Гарима встрепенулась, посмотрела на меня пристально.
— Я не нашла причины, как ни старалась. Конюший не ссорился с принцем, напротив, тот его хвалил. Но убийца был такой же бесчувственный, опустошенный, как и Снурав, — начала
я.Абира хмыкнула и страдальчески закатила глаза, но ожидаемое поведение не сбило меня с толку:
— И у него на столе стояла точно такая же чернильница, как у Снурава, — завершила я.
— Ты уверена? — нахмурилась Гарима.
Я кивнула:
— Совершенно.
— Но откуда? — удивилась Абира. — Может, они были знакомы?
— Это нужно выяснить, — задумчиво ответила Доверенная.
— Скорей у них был общий знакомый, — предположила я. — Ведь кто-то подарил такую же чернильницу Снураву. Будь они знакомы, лекарь не радовался бы так сильно вещи, принадлежавшей казненному за убийство.
— Тоже верно, — согласилась Гарима и встала. — Пойдем в дом. Нужно отдохнуть и поесть. Или я одна голодная?
— Не одна, — покачала головой Абира.
Я распахнула дверь Храма. За ней нас ждала ночь. Прохладный воздух бодрил, сладко пахли цветы, в темном небе висела луна, из сада доносилось пение птиц и журчание воды в фонтане. На дорожке, ведущей в дом жриц, нас встречали прислужницы с фонарями. Среди них была и Съярми.
— Вы провели в Храме больше шести часов, сиятельные госпожи, — поклонившись нам, сказала она. — Мы беспокоились.
— Все хорошо. Нет повода для волнений, — заверила Гарима и распорядилась: — Принесите ужин в общую гостиную.

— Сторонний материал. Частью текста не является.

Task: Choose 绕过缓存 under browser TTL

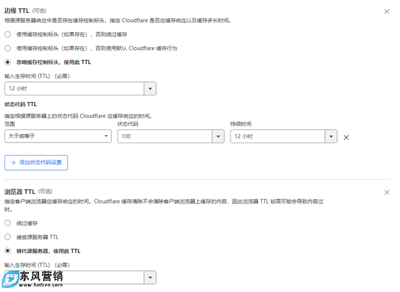Action: pyautogui.click(x=8, y=223)
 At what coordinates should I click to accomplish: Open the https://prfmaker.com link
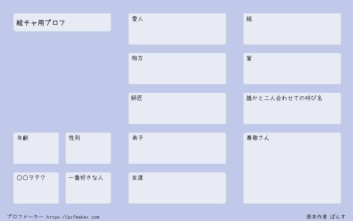tap(73, 217)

Хоть нам и было, что обсудить, разговор не шел. Доверенная хмурилась, задумчиво нанизывала на вилку овощи и ни на кого не смотрела. Передающая лениво помешивала рыбный суп и щипала лепешку. Мне есть не хотелось вовсе, а молчание быстро надоело.

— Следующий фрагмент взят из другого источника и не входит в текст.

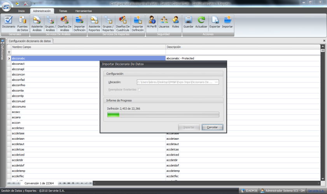Image resolution: width=327 pixels, height=194 pixels.
Task: Click the Nombre Campo filter row field
Action: tap(88, 52)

— Что будем делать дальше?
Абира неопределенно повела плечами, Гарима вздохнула.
— Меня беспокоят эти чернильницы, — признала она. — Думаю, нам следует поговорить обо всем со стражами.
— Передать дело в их руки? — хмуро уточнила я, раздражаясь из-за предположения. Скрывать свое настроение я не собиралась, а после всех ритуалов считала себя обязанной лично разобраться до конца.
— Нет, — слишком поспешно возразила Гарима. Чувствовалось, что ей нравилась мысль переложить расследование на чужие плечи. — Нет. Нам просто понадобится помощь.
— Помощь тех, кто ни в этот, ни в прошлый раз не увидел в делах ничего странного, — резко возразила я.
— Они и не могли, — мягко ответила Доверенная. — Но с другой стороны, не станем же мы сами охотиться за неизвестным дарителем? Мы выполним свой долг, стражи — свой.
— Среди них есть талантливые дознаватели, — вмешалась Абира. — Альд, например, очень хорош.
Я вовремя прикусила язык, чтобы не добавить «в постели».
— И господин Мирс тоже, — продолжила мысль Передающей Гарима. — Многие заинтересованы в том, чтобы узнать правду. Мы ведь не забываем, что первым убитым был наследный принц.
— Я помню, — буркнула я.
Гарима погладила меня по плечу:
— Не расстраивайся, — посоветовала она. — Мы все выясним.
Я промолчала, не стала говорить, что стражи вряд ли обрадуются необходимости ворошить дело двухлетней давности. Не стала признаваться, что чувствую себя виноватой. Ведь мне стоило еще тогда, во время первого ритуала, заподозрить неладное. Я должна была почувствовать. Кто знает, может, тогда Ингар не лишился бы отца. А еще подумала об Императоре и посочувствовала ему. Как он отнесется к новому расследованию гибели сына да еще в это сложное с точки зрения политики время, я предугадать не могла. Знала только, что наш интерес и возможная связь убийств причинят Правителю и его семье боль.